• Task objective
Leaving out all pictures, restate word for word the lines from the one with "You are a GUI" through the last line of the entries.

Stored data:
Segment Open

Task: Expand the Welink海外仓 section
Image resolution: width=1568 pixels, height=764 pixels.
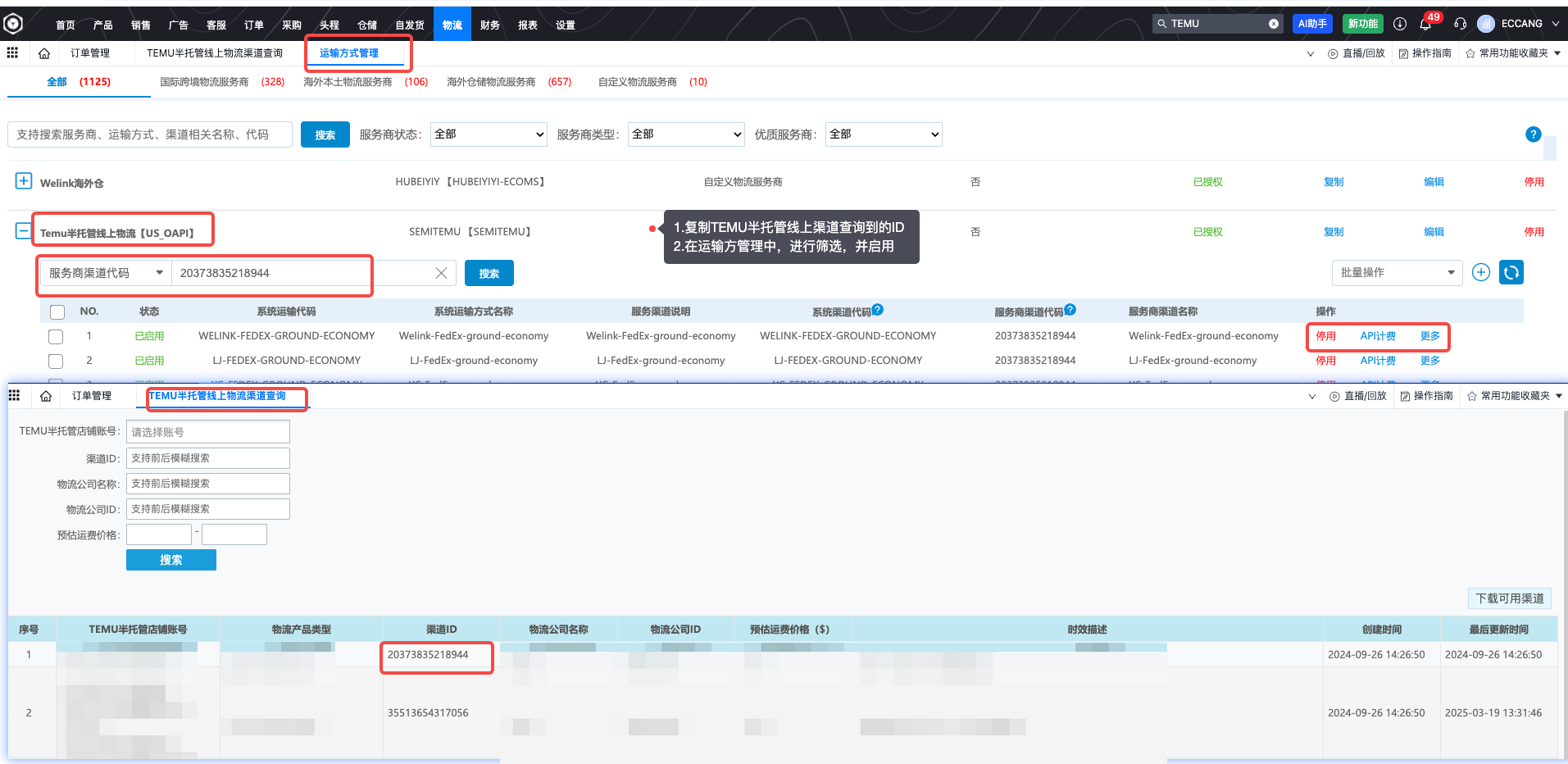Action: [23, 181]
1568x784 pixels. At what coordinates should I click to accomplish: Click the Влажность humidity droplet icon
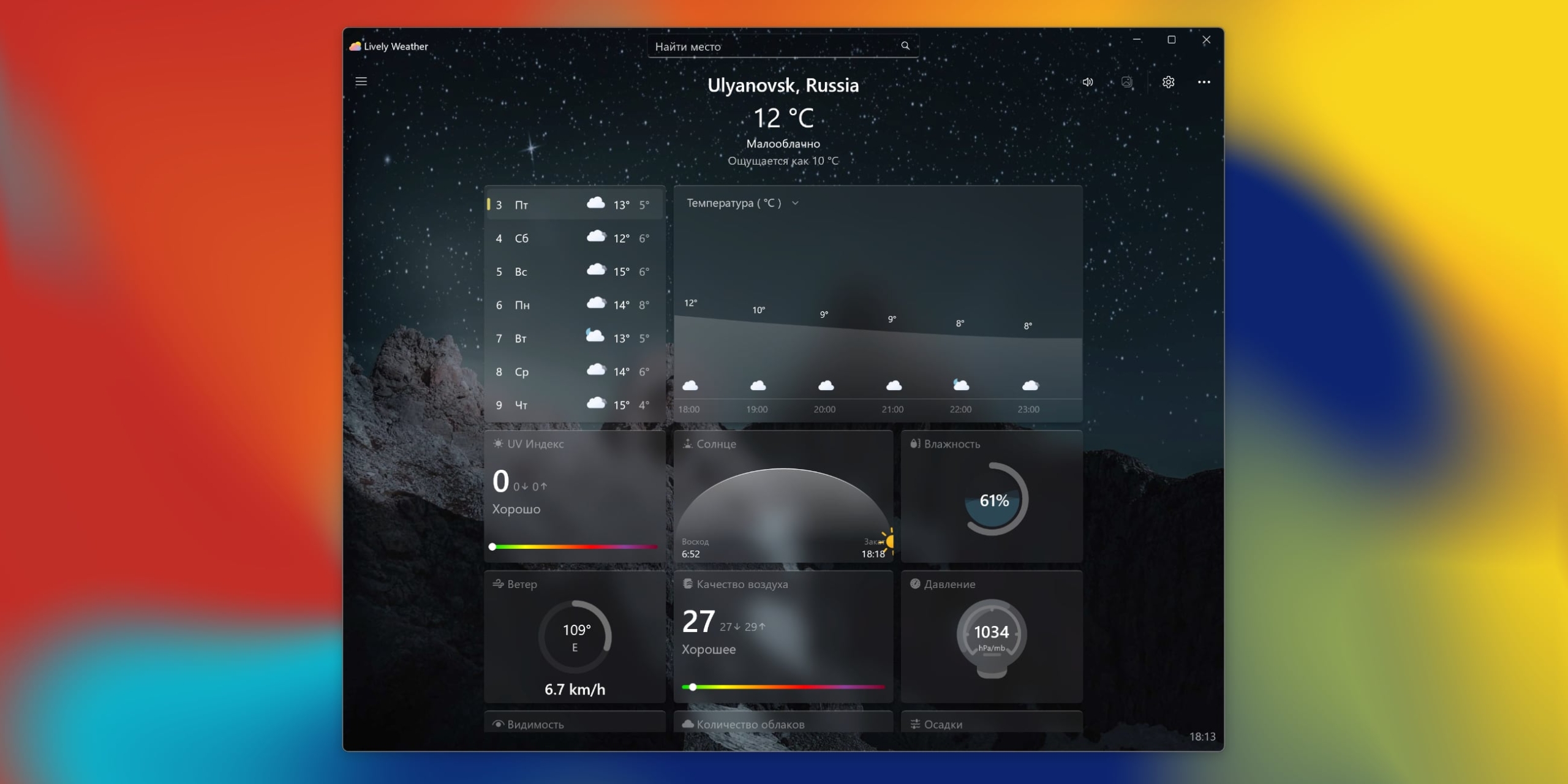914,443
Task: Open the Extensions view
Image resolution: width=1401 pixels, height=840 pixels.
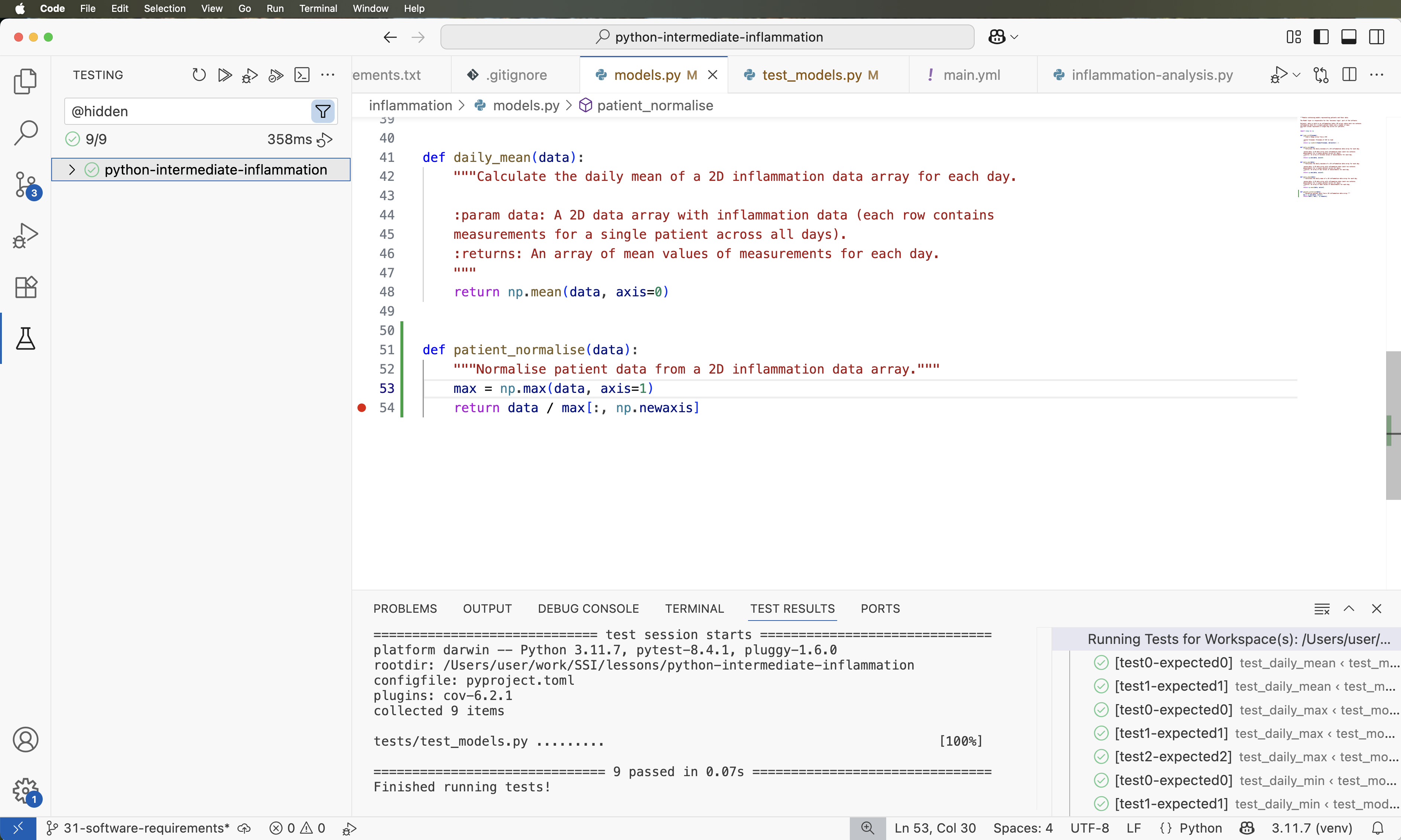Action: [26, 287]
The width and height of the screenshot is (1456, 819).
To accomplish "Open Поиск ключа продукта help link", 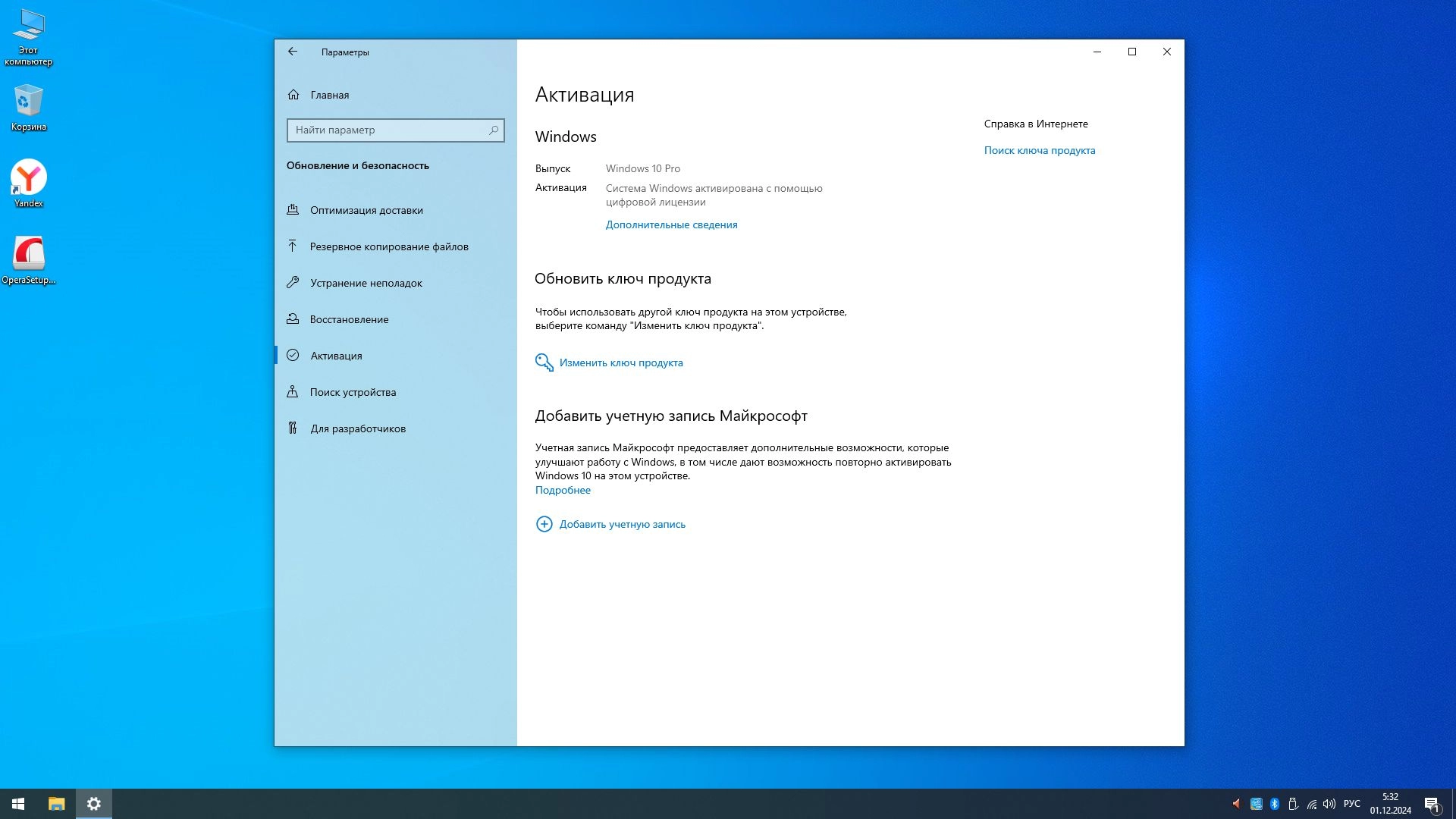I will tap(1039, 150).
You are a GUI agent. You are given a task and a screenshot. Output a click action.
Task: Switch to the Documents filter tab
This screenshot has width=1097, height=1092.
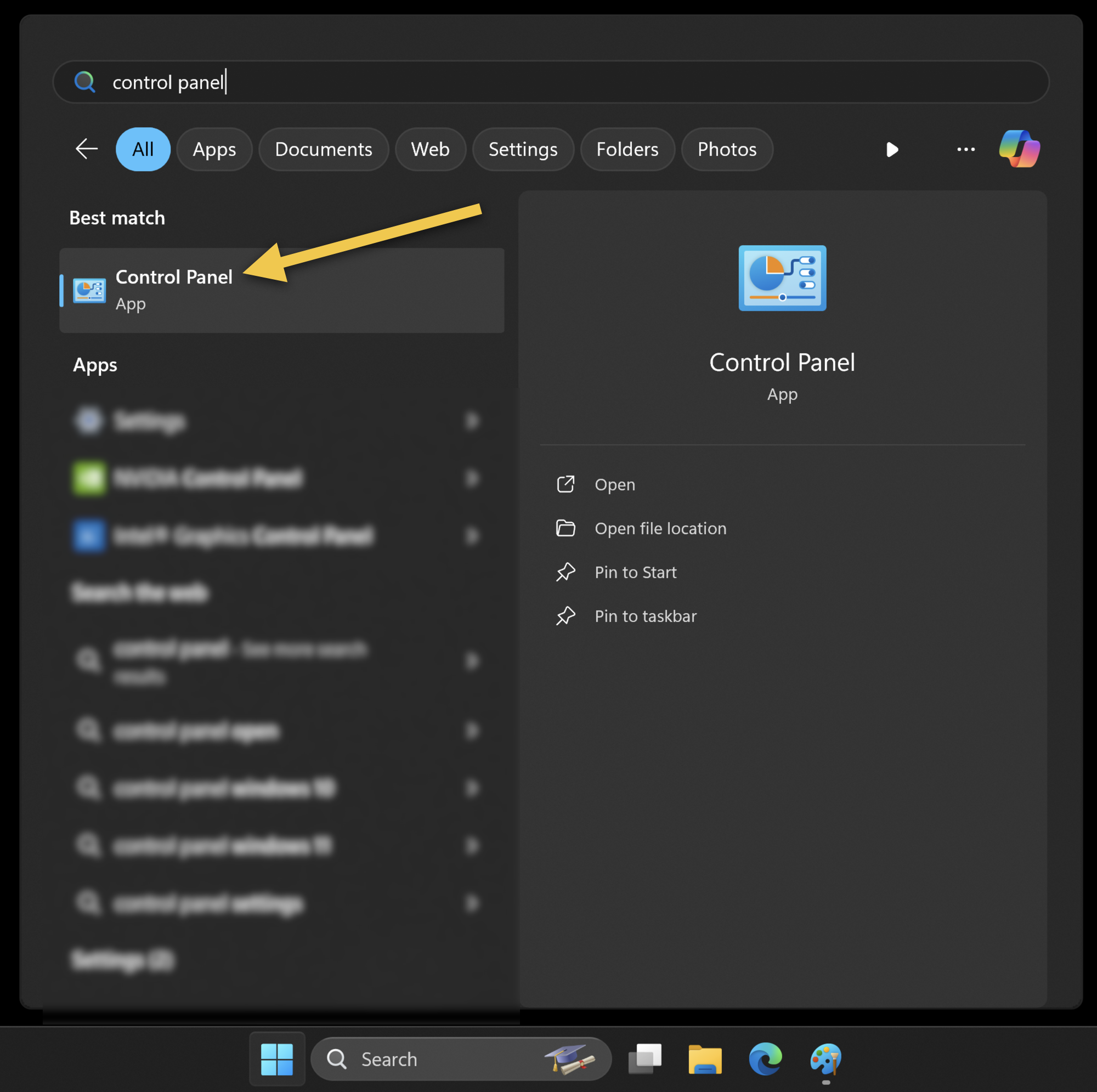(x=323, y=149)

Segment Closed

• Written reply
You are a GUI agent. You are given a task and a screenshot. Output a click action.
Task: Switch to the Documents filter tab
This screenshot has width=1097, height=1092.
(x=323, y=149)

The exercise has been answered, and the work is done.